Thom Scott-Phillips (University of Edinburgh)
- The evolution of meaningful combinatorial communication -
Human language is richly combinatorial, but otherwise meaningful combinatorial communication is rare in nature - and where it does exist, it is in very simple forms.  In this talk, I will use both theory and data to argue that the origins of widespread combinatorial communication, such as we see in languages, depends upon advanced mind-reading abilities, and therefore must have followed rather than preceded the origins of sophisticated social cognition.

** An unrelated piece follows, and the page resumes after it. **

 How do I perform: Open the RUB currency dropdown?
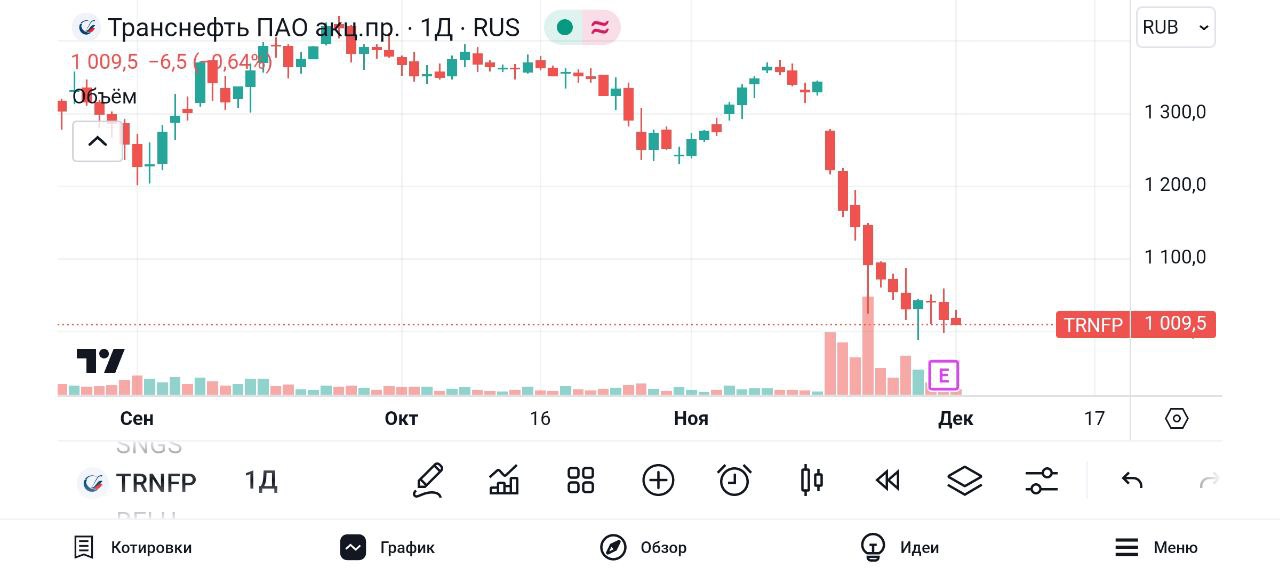(1175, 28)
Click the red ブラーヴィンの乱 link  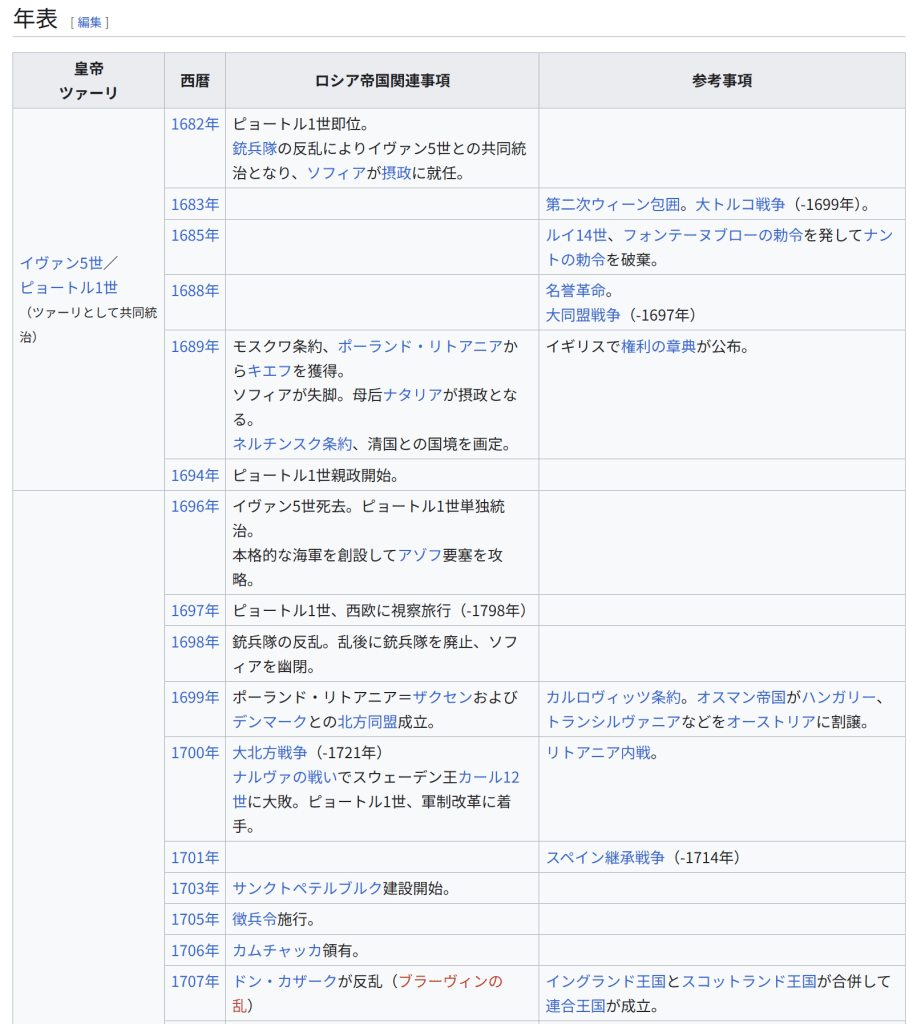pyautogui.click(x=450, y=981)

Jordan Zlatev (Lund University) 
- Understanding Communicative Signs by Children and Chimpanzees -
Tomasello et al. (1997) showed that 30-month old children utilized pointing gestures toward one of three boxes that contained a hidden reward, and arbitrary “markers” placed on top of the relevant box, as well as a “replica”, held up in the air, as a means of directing their attention and reaching action towards the box in question, and obtaining the reward. In contrast, chimpanzees could be trained to respond to one of the types of cues (pointing, markers, replcias), but did not generalize to the others. These results have been considered to demonstrate that children, but not apes, understand communicative and cooperative intentions. Zlatev (2008) interpreted these results as supporting the theory that children combine their understanding of signs and communicative intent through bodily mimesis: the representational use of the body (cf. Donald 1991, 2001). To investigate these issues we conducted an adapted version of the original experiment, with the following modifications: (1) one of two “communicators” in the experiment with chimpanzees was a “surrogate mother” – a keeper in the zoo who had taken care of the chimpanzees since an early age; (2) we included a fourth type of sign – pictures; (3) three age-groups of children performed the task:  18, 24 and 30 month-olds; (4) measures for the children’s language skills using the standard MacArthur Inventory Questionnaires for Swedish (Eriksson and Björklund, 2005) were collected.  The results showed that comprehension of communicative intentions is dependent on sign type, and seems to be sensitive to degree of familiarity with the communicator, at least in the case of chimpanzees.